Un rapport provisoire de la chambre régionale des comptes (CRC), qui a fuité dans la presse locale et que l'AFP a pu consulter mercredi, accable la gestion de l'eau dans le territoire, connu pour sa crise chronique en la matière depuis des décennies.
Le constat des magistrats de la CRC entérine celui formulé depuis la création du syndicat mixte de gestion des eaux et de l'assainissement de la Guadeloupe par la loi: la "faillite" est "collective" et le syndicat reste "incapable" de "remédier aux dysfonctionnements".
"Le comité syndical n'est pas parvenu à prendre la mesure des chantiers à réaliser", synthétisent les magistrats.

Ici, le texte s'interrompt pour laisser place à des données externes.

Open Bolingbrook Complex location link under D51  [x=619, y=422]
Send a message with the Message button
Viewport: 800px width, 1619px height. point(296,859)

Cette instance, composée d'élus du territoire, est l'organe décisionnel du syndicat, où l'absentéisme, lors des réunions, est majeur.

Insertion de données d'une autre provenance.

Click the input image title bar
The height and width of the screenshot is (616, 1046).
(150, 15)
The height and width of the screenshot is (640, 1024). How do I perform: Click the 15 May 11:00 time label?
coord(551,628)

Sur le volet opérationnel, "le taux d'impayé de factures entre 2021 et 2023 s'élève à 36%", créant un problème de trésorerie à peine masqué par des comptes "non fiables".
Les comptes sont aussi grevés par des "achats externes qui augmentent de 157%" depuis 2021, une dette "non soutenable", "des charges de personnels qui augmentent de 20% en deux ans", avec des niveaux de salaire qui "représentent 172% du salaire net moyen national", l'ensemble projetant un niveau de déficit de "130 millions d'euros" à échéance 2028.C
Conséquence: lors des grosses crises, comme après la tempête Fiona en 2022 ou lors du sabotage du réseau d'adduction d'eau en mars 2024, l'intervention directe de l'Etat est requise.

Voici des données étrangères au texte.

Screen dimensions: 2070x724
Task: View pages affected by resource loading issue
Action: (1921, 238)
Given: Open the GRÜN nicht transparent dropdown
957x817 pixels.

L'ensemble de ces problèmes, ainsi que l'absence d'une régie pour l'exploitation, pourtant prévue dans les statuts, ont conduit à la mise en place d'une "instance informelle, dénommée gouvernance à 4"", réunissant Etat, syndicat, Région et Département.
Cette instance établit plans d'investissements et financements, mais reste impuissante dans l'application des décisions du syndicat, explique la Chambre. Et ce, malgré la présence d'une "assistance technique", composée d'ingénieurs, imposée par l'Etat mais mal acceptée par les directions du syndicat.
Toutefois, les magistrats de la CRC notent certaines améliorations : une "légère réduction des tours d'eau", le "remplacement de 18.000 compteurs", des "réparations de fuites"...
Mais, conclut la chambre, "à cette cadence, il faudra cependant 10 ans pour renouveler tout le parc" de compteurs, et au rythme de "15 km par an de remplacement de canalisation, il faudrait 160 ans" pour tout remplacer.